◆ **Objective**
Add 62 to each coordinate in the answers, and write out again only the stretch of lines from the one containing "Task: Switch sidebar" through the one containing "Action: (80, 802)", requests included.

◆ **Data to process**
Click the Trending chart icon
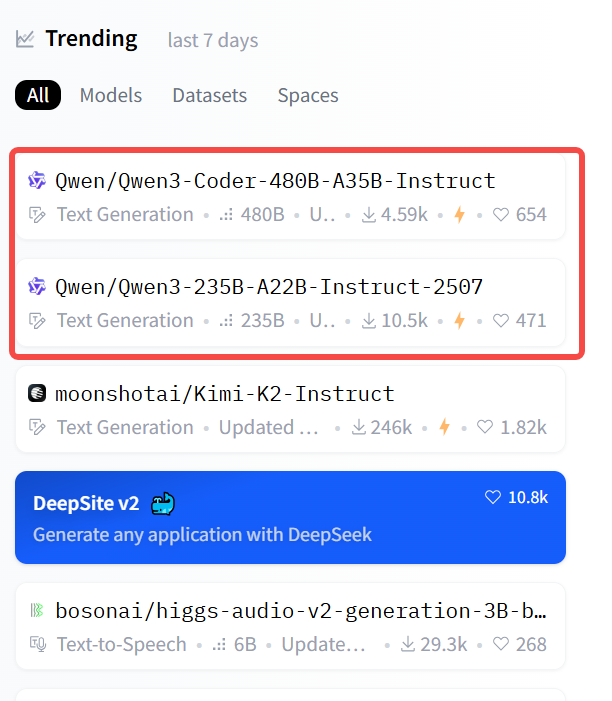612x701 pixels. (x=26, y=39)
--
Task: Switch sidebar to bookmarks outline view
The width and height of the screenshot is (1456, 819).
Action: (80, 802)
==
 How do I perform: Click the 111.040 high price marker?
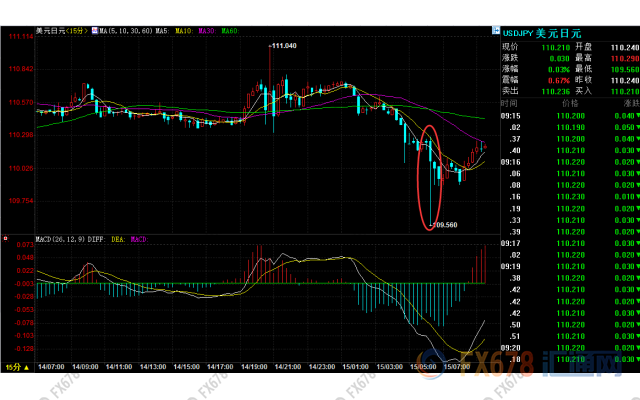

◆ **Output for this exercise**
Task: Switch sidebar to bookmarks outline view
The width and height of the screenshot is (1456, 819).
Action: (142, 864)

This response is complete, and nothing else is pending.